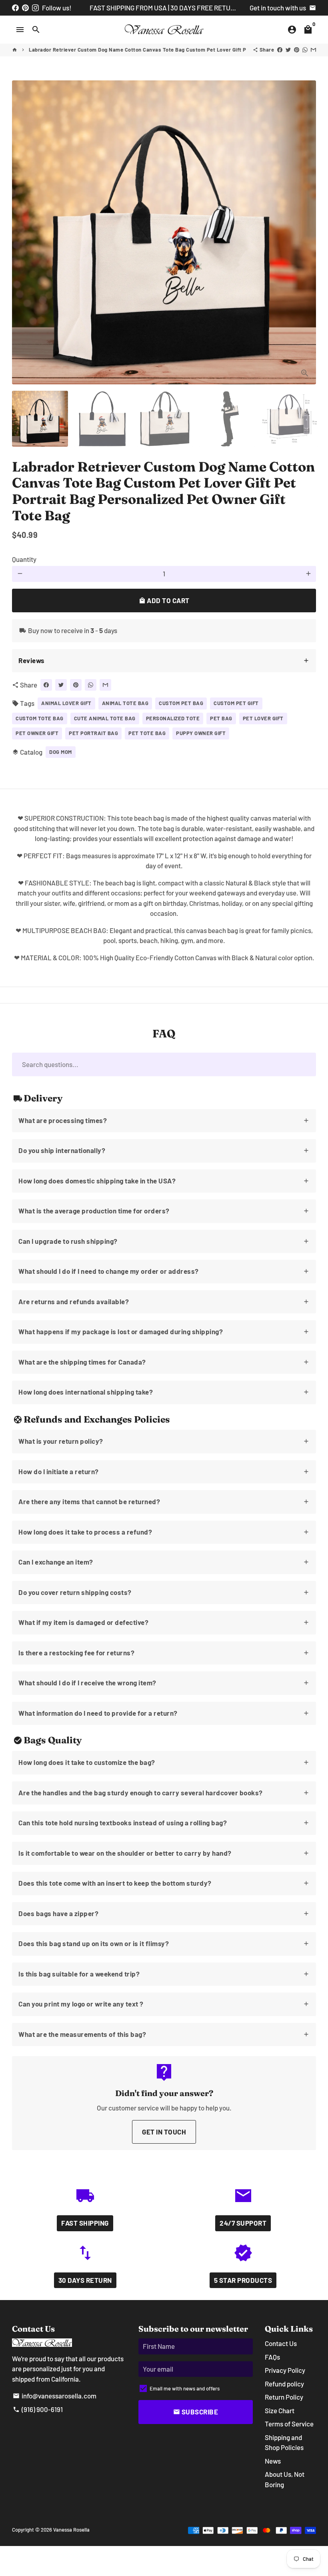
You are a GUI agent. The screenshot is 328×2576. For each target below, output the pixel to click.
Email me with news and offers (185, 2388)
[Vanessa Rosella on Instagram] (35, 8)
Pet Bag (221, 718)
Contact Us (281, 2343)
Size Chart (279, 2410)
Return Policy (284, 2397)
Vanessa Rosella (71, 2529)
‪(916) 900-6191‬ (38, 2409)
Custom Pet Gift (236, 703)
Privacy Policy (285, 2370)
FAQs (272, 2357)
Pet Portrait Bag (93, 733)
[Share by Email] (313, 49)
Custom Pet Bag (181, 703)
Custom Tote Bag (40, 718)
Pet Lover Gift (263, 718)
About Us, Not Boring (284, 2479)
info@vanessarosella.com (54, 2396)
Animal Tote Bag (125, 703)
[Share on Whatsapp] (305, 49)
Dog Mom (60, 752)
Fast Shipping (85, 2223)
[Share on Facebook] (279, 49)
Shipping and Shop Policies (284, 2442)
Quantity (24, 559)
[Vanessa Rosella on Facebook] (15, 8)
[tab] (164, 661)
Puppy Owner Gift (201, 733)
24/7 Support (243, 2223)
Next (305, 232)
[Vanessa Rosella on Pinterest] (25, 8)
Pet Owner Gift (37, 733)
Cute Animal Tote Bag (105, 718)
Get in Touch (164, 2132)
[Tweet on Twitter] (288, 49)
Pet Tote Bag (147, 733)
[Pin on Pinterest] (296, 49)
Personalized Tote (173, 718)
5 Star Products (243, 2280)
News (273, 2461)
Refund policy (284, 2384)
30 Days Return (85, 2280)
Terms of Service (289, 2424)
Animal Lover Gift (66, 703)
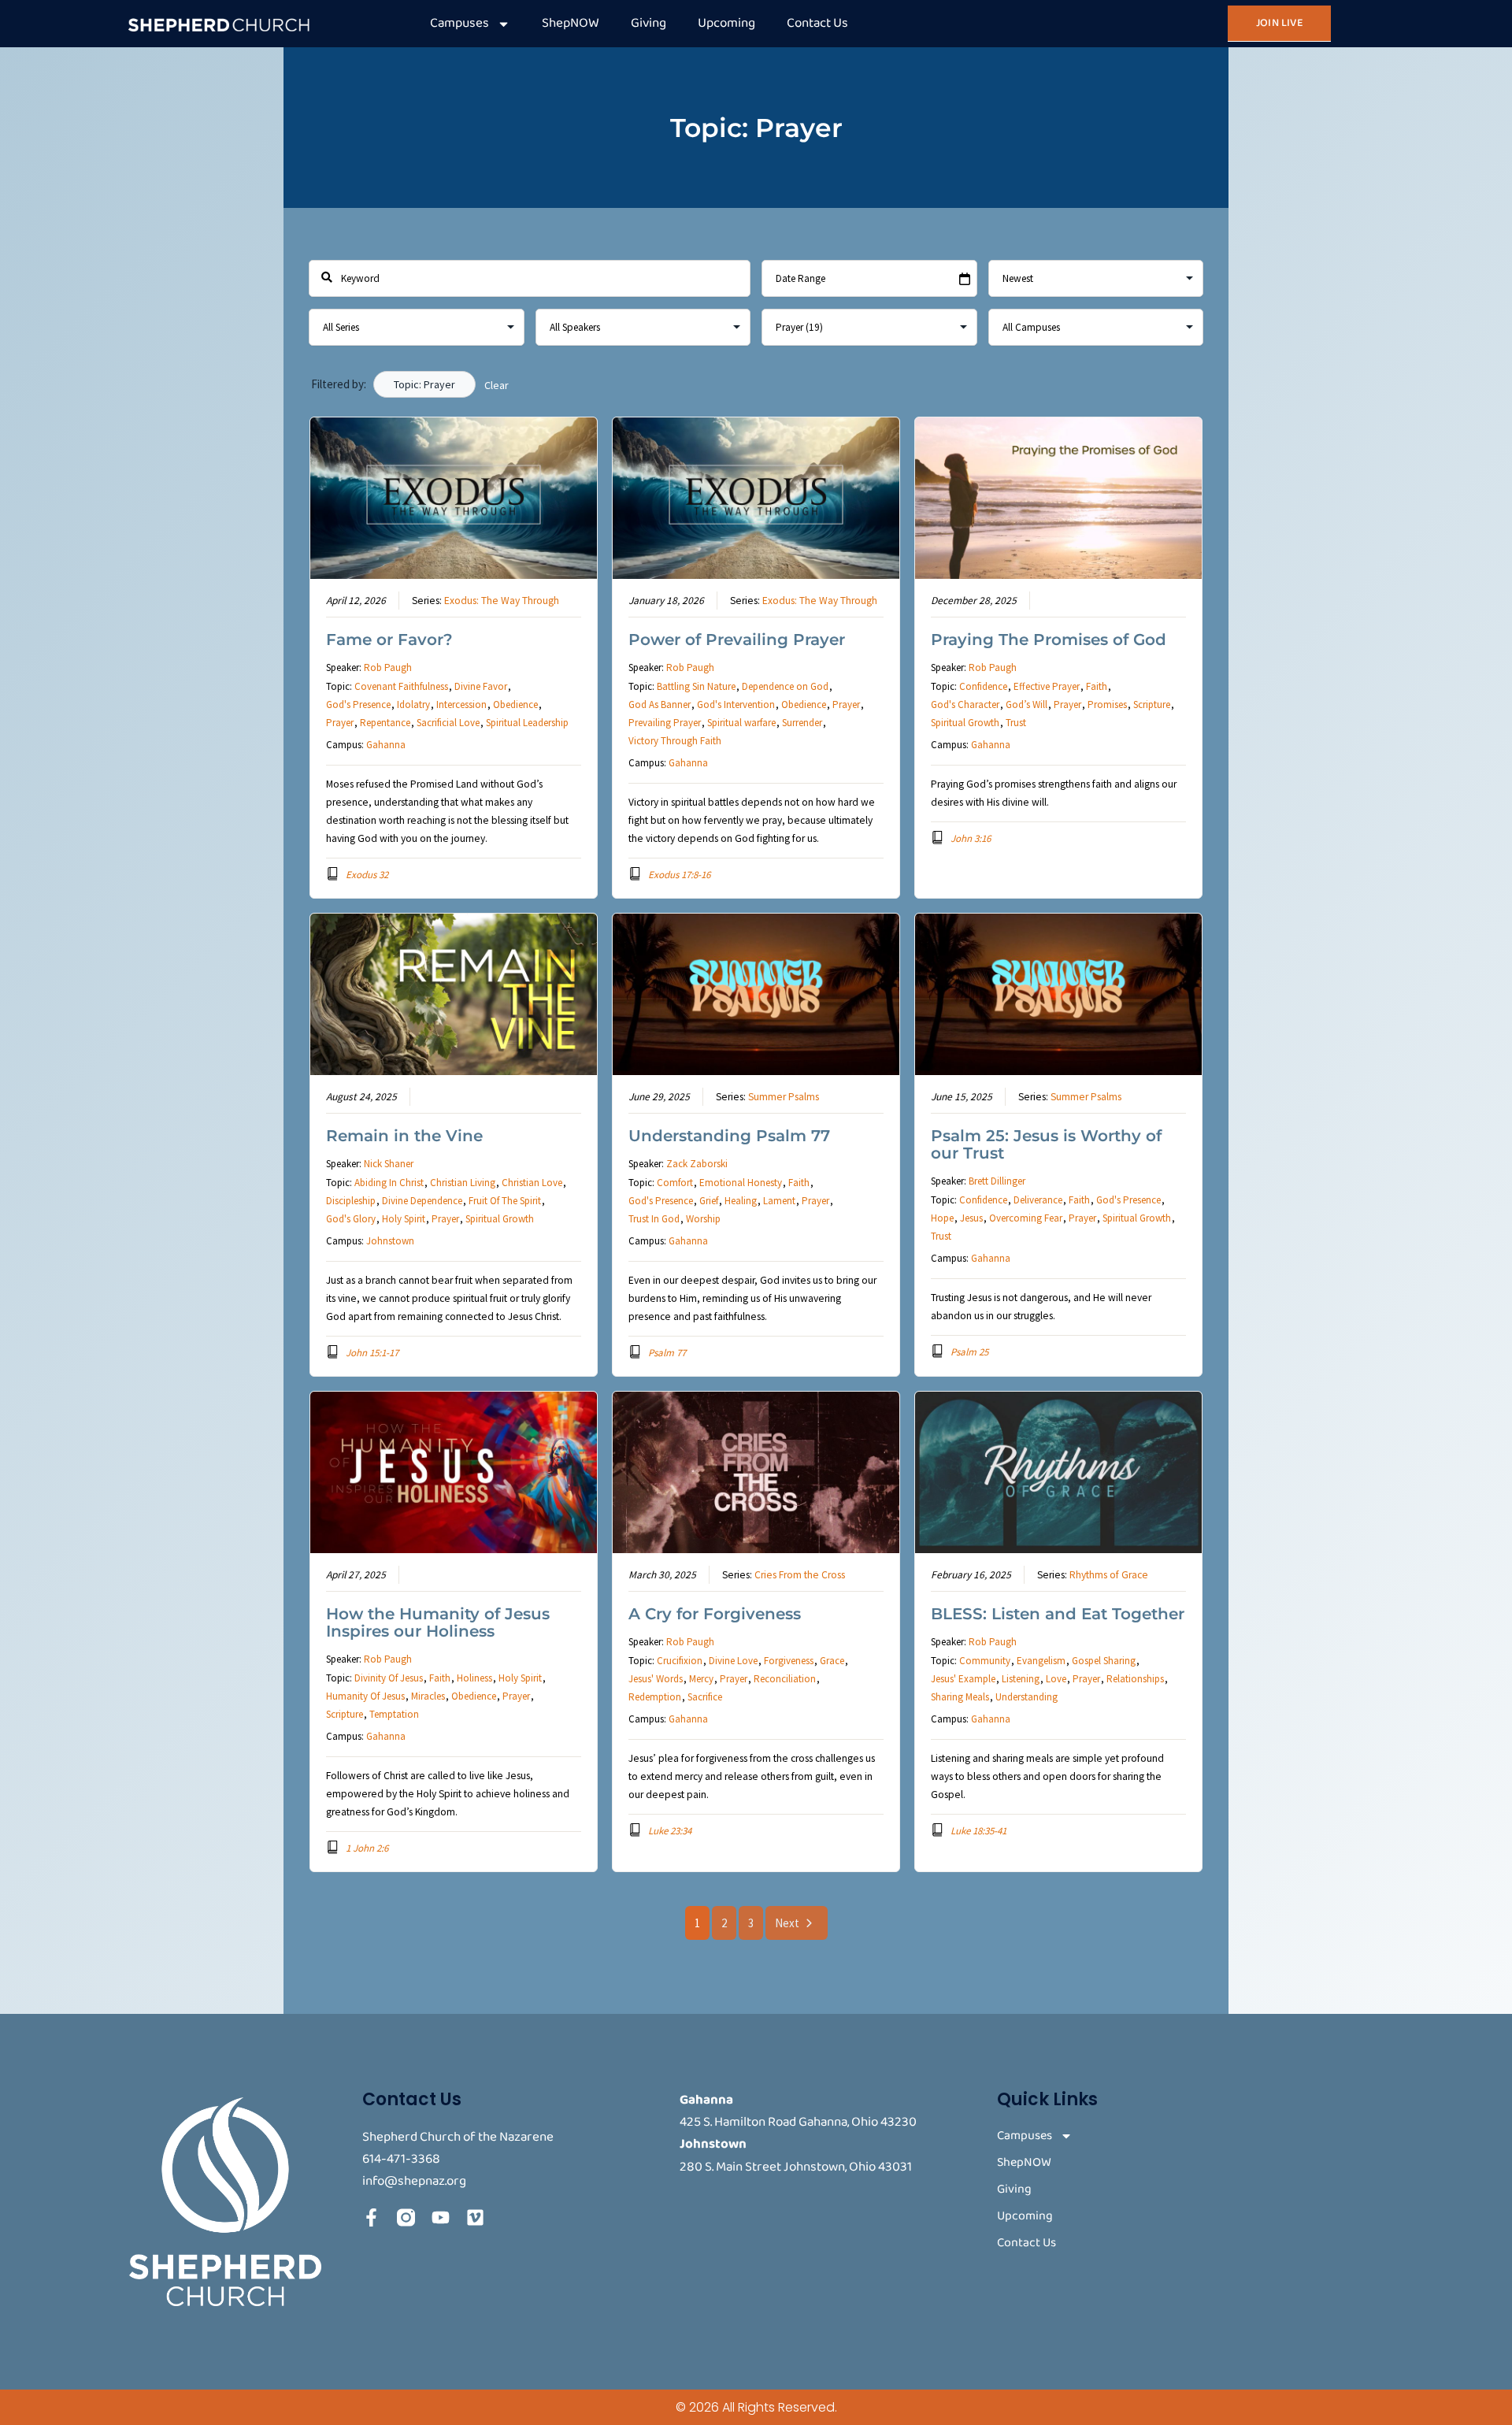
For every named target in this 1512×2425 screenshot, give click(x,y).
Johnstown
_____
▸ **WHAT YOU WILL DO**
Find the word "Tote" in the material, then list each line that holds it.

▸ **EXERCISE SOLUTION**
Custom Tote Bag (40, 718)
Animal Tote Bag (125, 703)
Cute Animal Tote Bag (105, 718)
Pet Tote Bag (147, 733)
Personalized Tote (173, 718)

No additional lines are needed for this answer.